L’Alba Internazional Film Festival INFINITY per l’ottava edizione che si è svolta a Alba dal 17 al 22 marzo, ha ancora una volta magistralmente indagato col cinema gli elementi complessi della spiritualità presenti nell’esperienza umana più profonda e intima. I film provengono da più parti del mondo e quelli in concorso sono di registi alla prima o alla seconda prova.
Molti sono i bambini e le bambine protagonisti di storie belle e tristi che vengono raccontate con  immagini meravigliose. Fra tutte ne ricordiamo una che viene dall’oriente.

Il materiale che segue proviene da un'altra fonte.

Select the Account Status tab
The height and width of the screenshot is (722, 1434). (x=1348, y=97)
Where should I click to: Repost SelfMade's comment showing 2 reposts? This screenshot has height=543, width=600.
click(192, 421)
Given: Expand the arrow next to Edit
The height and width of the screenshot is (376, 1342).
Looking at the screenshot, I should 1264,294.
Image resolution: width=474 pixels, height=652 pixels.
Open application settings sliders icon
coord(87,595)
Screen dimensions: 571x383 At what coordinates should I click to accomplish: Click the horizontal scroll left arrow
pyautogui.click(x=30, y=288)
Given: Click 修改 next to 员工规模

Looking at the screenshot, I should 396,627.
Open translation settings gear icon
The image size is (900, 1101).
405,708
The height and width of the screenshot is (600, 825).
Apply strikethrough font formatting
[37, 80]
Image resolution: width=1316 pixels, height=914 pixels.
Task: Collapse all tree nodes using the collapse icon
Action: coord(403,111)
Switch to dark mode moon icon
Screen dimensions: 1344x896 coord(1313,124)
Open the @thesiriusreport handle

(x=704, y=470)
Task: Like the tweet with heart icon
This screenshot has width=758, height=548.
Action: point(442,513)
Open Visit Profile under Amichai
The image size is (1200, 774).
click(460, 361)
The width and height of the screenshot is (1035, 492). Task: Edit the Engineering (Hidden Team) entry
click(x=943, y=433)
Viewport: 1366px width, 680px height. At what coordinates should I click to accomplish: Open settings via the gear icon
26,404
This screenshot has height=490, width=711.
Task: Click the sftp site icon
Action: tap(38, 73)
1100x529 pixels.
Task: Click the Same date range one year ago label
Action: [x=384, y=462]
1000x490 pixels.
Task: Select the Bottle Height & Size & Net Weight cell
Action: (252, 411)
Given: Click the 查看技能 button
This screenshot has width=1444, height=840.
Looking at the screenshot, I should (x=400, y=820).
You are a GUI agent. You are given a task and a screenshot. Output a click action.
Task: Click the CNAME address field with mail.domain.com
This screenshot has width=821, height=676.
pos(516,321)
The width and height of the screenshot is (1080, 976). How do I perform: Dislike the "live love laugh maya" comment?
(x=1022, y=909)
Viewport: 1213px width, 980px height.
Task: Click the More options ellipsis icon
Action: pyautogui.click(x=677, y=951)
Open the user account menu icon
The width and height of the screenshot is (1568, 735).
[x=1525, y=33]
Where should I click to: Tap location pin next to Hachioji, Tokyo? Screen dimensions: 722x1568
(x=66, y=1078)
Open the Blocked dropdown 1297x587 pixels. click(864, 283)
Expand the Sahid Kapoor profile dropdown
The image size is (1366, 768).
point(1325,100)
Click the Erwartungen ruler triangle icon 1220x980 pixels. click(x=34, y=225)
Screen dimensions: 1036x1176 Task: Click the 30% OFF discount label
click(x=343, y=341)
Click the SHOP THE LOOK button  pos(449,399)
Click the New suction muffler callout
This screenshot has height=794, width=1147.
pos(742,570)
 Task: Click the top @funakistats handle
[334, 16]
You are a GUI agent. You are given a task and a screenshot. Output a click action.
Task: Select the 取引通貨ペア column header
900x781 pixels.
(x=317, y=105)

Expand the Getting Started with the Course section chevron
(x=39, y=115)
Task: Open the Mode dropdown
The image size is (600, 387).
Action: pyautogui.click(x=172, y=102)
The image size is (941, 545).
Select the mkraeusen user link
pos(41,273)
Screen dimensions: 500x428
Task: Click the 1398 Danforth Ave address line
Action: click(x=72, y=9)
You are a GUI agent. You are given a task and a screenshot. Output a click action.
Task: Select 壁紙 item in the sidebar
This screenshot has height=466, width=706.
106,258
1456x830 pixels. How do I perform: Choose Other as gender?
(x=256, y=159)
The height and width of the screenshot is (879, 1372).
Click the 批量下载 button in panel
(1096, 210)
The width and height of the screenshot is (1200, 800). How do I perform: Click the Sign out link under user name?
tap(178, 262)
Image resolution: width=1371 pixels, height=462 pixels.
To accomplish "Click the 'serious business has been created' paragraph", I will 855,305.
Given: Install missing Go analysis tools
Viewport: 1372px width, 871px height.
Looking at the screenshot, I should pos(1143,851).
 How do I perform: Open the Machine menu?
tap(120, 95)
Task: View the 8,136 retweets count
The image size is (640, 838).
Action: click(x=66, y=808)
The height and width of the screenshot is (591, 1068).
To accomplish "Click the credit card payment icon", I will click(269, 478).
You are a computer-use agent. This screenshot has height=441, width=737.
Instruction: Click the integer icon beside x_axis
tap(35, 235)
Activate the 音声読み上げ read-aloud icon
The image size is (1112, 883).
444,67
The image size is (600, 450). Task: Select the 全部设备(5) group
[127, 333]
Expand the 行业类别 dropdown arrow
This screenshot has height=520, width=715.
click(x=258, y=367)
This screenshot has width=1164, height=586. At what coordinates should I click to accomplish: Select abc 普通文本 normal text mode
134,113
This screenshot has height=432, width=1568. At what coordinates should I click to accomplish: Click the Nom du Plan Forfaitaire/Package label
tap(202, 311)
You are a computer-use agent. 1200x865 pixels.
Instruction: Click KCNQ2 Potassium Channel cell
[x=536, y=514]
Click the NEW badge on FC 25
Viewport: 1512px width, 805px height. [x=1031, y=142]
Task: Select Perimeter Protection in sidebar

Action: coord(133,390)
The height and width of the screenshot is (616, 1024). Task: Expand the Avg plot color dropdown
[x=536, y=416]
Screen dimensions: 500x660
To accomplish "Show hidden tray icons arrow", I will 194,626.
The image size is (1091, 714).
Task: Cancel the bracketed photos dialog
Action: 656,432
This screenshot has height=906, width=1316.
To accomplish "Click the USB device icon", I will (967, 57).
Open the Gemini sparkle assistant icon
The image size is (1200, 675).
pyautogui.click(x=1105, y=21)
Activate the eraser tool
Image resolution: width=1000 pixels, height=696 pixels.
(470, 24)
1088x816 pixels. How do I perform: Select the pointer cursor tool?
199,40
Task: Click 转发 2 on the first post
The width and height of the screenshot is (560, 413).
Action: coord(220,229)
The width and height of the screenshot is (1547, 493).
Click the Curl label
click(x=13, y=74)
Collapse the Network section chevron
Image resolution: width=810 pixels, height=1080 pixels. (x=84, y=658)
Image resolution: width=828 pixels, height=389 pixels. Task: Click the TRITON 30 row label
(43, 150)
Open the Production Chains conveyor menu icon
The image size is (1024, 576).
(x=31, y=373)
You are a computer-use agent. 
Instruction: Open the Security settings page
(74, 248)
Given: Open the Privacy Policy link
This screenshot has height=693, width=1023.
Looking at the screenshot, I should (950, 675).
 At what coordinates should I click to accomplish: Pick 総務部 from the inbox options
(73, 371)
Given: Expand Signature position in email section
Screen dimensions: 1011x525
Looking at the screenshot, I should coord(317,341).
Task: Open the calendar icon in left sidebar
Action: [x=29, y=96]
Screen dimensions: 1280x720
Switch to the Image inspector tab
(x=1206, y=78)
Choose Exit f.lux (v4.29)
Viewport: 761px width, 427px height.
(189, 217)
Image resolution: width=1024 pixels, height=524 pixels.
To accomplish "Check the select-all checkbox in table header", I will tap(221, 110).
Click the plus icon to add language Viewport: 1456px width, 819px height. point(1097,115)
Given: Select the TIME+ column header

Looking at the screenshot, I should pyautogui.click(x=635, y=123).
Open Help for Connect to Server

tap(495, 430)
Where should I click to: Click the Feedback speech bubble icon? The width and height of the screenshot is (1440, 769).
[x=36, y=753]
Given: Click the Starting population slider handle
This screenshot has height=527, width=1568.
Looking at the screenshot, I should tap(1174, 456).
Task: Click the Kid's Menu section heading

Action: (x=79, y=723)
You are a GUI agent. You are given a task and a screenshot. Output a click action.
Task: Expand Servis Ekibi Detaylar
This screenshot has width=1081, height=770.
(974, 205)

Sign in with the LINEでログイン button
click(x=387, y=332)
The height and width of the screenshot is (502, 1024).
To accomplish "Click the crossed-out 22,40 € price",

Jin e Bin sono due sorelline sudcoreane che vivono a Seul con la madre. Giocano con altri bambini e sembrano serene, pur nella povertà. Il papà non c’è. Un giorno la madre le porta fuori città da una zia e, se pur promette di tornare a prenderle, le abbandona. I due faccini diventano sempre più tristi, mentre con la zia la vita è molto dura, perché questa donna non le vuole, non può badare a loro, perché non riesce neanche a badare a se stessa, persa nell’alcol. Le due piccole mantengono la loro dignità, i vestiti, sempre più stazzonati, sono ancora graziosi, soprattutto quello di Bin che ricorda, come un costume,  quello di una principessina. Ma hanno fame, hanno freddo, confidano solo in un maialino-salvadanaio che si sta svuotando, e nei tanti espedienti dei bimbi per sopravvivere. Hanno visto partire la mamma con l’autobus da una montagnola spoglia. Qui tornano spesso e piantano rami secchi: questo luogo diventa la loro Treeless mountain, luogo di muta desolazione. Sembra che la situazione precipiti in un tragico epilogo, finché la zia, stanca di loro e insofferente, decide di portarle dai nonni in campagna. Qui, anche se non c’è quell’affetto, quella cura che i bambini meriterebbero, il rapporto con le persone cambia. Si ritorna a una quotidianeità fatta di cose semplici e lievemente protettive, a una parvenza di famiglia. La nonna le porta con sé in piccoli lavori nei campi, le nutre decentemente, racconta loro delle storielle e così le bambine tornano a sorridere e infine intonano un canto, perché la vita ha il sopravvento.
È una delle tante piccole vicende umane, rappresentata attraverso un’eccezionale limpidezza di sguardo, dove s’incontra un’ infanzia ferita che non vorremmo esistesse.
Nessun attore professionista, piccolo budget, per mostrarci il volto tenero e insieme sconvolgente della realtà.